### DÉTAILS DE L'EXERCICE
Reproduisez toutes les lignes des entrées ci-dessous, libellés compris, en multipliant par 2,3 chaque coordonnée donnée en réponse et en l'arrondissant à l'entier, les demis vers le haut. Laissez les images de côté, s'il vous plaît.

Entrées de texte et d'emplacement d'éléments:
%%
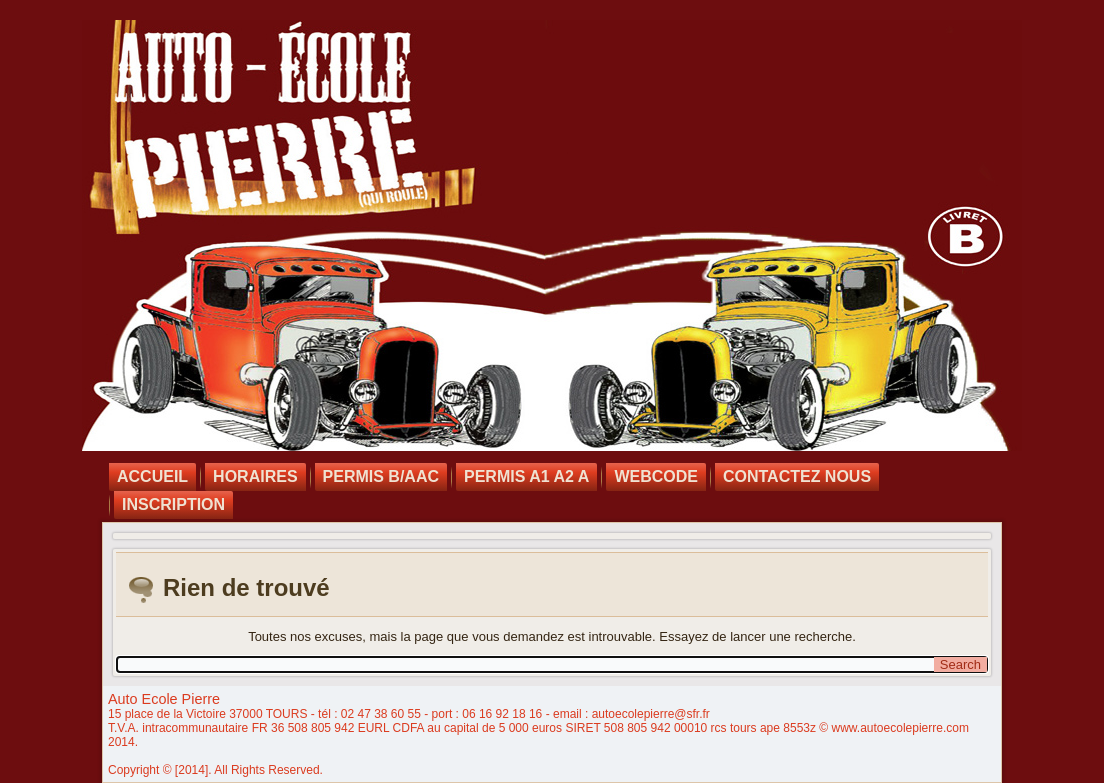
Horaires (255, 476)
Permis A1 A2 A (526, 476)
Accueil (152, 476)
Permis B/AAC (381, 476)
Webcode (656, 476)
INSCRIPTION (173, 504)
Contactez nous (797, 476)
%%
### RÉPONSE FINALE
Horaires (587, 1095)
Permis A1 A2 A (1210, 1095)
Accueil (350, 1095)
Permis B/AAC (876, 1095)
Webcode (1509, 1095)
INSCRIPTION (398, 1159)
Contactez nous (1833, 1095)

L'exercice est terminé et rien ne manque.